=== Input records ===

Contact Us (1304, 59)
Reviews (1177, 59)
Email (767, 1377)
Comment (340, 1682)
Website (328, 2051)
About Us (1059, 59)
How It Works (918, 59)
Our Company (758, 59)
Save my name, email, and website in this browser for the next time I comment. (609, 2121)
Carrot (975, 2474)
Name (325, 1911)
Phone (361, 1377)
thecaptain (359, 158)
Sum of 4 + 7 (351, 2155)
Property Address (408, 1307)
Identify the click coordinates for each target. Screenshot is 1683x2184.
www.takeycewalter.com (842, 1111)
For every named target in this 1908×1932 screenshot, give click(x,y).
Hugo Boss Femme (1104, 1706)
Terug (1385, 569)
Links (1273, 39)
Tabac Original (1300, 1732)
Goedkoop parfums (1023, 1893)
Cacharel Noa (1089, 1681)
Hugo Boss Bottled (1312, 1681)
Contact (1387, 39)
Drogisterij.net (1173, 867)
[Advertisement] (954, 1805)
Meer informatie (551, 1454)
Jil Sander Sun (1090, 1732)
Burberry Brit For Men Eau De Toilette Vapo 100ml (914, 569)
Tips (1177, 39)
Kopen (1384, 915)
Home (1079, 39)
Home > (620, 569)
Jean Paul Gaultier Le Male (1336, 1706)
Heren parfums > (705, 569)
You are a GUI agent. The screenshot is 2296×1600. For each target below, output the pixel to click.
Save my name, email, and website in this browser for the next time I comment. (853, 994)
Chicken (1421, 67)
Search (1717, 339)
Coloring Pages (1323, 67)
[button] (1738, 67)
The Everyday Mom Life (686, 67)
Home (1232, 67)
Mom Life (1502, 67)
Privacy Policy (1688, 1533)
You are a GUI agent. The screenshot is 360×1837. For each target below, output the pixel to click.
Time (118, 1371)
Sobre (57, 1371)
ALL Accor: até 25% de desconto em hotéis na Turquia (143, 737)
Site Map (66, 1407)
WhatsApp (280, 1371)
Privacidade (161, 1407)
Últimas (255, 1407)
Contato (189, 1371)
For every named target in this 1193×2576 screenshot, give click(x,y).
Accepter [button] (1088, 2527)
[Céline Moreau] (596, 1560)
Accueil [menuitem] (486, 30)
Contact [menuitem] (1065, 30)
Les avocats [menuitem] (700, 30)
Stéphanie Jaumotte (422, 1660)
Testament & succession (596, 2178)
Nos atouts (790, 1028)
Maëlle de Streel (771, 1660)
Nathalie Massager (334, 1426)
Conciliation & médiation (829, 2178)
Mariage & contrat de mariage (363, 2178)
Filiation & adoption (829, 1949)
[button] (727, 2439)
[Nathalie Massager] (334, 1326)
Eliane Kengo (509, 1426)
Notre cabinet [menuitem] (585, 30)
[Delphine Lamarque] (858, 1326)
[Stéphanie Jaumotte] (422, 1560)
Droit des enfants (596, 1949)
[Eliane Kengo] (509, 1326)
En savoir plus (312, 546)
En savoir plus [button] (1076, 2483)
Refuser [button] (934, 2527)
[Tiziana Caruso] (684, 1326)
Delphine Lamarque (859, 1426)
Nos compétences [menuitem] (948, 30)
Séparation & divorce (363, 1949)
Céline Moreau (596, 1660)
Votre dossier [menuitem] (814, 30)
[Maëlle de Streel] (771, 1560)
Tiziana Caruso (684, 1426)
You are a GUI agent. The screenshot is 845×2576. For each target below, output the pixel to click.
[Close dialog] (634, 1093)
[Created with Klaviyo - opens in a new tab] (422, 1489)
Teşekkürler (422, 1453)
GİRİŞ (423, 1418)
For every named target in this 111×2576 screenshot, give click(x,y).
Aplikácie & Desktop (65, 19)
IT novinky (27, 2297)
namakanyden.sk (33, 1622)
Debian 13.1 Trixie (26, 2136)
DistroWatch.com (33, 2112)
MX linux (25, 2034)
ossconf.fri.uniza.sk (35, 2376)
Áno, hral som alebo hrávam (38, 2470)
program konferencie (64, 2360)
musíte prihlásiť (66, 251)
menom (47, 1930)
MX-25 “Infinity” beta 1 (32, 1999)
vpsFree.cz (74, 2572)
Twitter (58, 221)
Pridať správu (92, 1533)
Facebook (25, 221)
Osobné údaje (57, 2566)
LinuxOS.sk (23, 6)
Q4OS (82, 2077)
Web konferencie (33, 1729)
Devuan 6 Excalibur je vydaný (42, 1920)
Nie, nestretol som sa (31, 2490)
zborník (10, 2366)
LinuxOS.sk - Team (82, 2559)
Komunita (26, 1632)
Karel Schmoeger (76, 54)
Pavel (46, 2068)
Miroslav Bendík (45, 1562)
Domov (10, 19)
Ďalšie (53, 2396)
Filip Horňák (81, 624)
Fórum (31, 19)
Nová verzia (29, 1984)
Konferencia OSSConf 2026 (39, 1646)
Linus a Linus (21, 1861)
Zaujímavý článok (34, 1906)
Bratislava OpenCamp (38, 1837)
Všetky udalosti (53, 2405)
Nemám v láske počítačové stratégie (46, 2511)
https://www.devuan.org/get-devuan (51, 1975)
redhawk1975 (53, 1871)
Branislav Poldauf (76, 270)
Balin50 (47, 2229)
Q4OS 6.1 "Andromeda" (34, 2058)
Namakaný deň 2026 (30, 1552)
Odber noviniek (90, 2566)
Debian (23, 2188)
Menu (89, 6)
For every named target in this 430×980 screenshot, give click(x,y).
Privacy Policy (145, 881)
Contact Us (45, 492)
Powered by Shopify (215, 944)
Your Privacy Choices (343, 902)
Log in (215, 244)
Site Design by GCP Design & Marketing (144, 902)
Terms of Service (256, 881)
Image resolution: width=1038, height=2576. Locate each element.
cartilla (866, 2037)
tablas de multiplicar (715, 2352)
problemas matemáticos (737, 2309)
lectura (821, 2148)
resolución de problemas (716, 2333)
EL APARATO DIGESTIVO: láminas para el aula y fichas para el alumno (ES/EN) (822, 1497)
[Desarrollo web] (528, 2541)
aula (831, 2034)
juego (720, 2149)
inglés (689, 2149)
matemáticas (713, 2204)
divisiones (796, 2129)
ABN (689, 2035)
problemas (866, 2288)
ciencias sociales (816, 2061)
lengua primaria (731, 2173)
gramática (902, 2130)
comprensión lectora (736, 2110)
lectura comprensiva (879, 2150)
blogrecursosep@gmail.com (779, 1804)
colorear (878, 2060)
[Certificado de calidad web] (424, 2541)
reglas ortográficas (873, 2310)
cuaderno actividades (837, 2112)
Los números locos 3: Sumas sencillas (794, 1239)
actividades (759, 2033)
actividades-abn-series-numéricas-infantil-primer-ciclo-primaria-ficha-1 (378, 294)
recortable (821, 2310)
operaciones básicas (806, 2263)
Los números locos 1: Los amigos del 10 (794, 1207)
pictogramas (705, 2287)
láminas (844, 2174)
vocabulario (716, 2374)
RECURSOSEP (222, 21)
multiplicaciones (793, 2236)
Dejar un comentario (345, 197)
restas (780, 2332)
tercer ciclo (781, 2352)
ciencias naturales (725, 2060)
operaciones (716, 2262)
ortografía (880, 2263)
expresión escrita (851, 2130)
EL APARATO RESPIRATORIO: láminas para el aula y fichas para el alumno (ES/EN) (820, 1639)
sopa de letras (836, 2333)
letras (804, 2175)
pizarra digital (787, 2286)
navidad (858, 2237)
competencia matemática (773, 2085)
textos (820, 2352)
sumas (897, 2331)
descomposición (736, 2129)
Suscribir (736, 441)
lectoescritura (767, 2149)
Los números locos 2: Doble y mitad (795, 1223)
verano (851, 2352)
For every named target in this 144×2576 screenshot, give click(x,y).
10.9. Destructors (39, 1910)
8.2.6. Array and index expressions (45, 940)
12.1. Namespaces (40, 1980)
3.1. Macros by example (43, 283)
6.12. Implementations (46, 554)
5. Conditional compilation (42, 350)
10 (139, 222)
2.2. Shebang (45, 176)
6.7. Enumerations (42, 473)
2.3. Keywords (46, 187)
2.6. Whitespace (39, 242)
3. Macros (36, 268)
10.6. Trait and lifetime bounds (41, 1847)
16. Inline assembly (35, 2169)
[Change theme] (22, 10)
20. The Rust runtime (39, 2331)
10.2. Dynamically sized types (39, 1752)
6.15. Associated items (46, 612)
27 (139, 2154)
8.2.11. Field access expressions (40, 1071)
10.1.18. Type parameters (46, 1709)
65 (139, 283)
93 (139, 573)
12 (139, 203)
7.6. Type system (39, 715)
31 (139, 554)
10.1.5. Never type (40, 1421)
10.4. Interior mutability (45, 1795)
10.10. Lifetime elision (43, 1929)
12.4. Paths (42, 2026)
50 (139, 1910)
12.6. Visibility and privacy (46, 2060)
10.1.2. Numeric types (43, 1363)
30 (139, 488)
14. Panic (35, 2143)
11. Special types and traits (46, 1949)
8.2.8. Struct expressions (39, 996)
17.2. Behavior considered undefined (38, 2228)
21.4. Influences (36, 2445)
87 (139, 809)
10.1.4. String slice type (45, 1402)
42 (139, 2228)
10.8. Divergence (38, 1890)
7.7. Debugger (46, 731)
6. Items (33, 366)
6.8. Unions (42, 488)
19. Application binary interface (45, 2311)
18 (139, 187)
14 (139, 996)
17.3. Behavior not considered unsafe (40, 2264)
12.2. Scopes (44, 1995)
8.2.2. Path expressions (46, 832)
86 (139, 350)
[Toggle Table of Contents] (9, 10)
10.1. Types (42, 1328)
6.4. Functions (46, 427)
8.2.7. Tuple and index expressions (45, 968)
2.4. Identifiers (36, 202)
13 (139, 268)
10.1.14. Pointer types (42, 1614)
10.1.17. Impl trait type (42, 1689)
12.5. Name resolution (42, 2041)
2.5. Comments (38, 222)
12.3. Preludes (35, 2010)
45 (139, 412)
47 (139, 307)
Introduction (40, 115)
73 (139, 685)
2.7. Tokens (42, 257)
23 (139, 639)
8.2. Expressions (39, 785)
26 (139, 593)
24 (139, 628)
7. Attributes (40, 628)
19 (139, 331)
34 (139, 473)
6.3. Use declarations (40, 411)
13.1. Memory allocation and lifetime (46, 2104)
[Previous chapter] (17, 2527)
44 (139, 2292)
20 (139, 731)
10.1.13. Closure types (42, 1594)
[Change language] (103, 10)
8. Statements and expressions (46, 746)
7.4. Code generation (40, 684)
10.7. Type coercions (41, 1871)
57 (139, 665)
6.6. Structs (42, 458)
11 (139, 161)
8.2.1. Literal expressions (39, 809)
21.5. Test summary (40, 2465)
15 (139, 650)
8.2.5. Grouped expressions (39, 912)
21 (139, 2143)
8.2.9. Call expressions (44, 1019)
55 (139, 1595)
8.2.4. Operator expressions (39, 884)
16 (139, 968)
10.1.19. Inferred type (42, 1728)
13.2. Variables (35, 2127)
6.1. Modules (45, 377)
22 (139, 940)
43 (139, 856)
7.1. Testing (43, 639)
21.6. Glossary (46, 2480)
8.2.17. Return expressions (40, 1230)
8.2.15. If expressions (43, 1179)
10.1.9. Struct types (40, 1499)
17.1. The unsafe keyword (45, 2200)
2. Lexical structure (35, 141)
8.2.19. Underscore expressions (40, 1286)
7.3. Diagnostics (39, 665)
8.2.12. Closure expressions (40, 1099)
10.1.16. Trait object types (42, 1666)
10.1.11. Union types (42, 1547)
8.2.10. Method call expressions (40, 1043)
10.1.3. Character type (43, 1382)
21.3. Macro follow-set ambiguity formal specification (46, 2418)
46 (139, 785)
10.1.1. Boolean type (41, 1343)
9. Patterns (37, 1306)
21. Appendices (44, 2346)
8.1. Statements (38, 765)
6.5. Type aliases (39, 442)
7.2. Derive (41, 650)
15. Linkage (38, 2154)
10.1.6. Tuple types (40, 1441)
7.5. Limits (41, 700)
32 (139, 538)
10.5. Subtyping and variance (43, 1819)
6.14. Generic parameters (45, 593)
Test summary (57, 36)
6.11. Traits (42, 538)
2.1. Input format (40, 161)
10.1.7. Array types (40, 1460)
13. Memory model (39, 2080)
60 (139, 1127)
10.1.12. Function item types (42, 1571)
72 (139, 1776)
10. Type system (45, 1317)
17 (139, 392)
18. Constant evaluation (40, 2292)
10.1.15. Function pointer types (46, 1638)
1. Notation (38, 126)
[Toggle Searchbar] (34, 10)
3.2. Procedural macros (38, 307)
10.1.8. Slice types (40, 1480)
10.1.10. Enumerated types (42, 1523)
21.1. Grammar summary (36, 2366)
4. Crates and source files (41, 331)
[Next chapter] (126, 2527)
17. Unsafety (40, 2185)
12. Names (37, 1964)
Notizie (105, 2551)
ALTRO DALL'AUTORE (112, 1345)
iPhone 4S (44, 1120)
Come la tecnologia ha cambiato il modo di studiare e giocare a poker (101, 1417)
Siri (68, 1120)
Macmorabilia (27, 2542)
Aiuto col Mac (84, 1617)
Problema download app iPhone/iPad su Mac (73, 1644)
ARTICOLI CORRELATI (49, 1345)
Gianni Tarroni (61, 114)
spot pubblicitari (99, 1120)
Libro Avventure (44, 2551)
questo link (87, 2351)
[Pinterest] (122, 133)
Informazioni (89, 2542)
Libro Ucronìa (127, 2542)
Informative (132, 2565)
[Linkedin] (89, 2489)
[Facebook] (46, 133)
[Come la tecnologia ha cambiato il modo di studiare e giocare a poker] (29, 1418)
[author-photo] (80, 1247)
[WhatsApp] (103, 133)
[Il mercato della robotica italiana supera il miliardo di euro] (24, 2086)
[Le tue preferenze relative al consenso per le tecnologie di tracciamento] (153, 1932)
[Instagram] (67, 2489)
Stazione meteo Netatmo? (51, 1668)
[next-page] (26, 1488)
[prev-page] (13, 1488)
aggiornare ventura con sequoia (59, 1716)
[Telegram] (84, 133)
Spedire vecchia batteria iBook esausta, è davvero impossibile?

=== Aim of the exercise ===
Read each line of the material, and wherever the word "tecnologia" turns up, copy that line.

=== Output for this task ===
Come la tecnologia ha cambiato il modo di studiare e giocare a poker (101, 1417)
[Come la tecnologia ha cambiato il modo di studiare e giocare a poker] (29, 1418)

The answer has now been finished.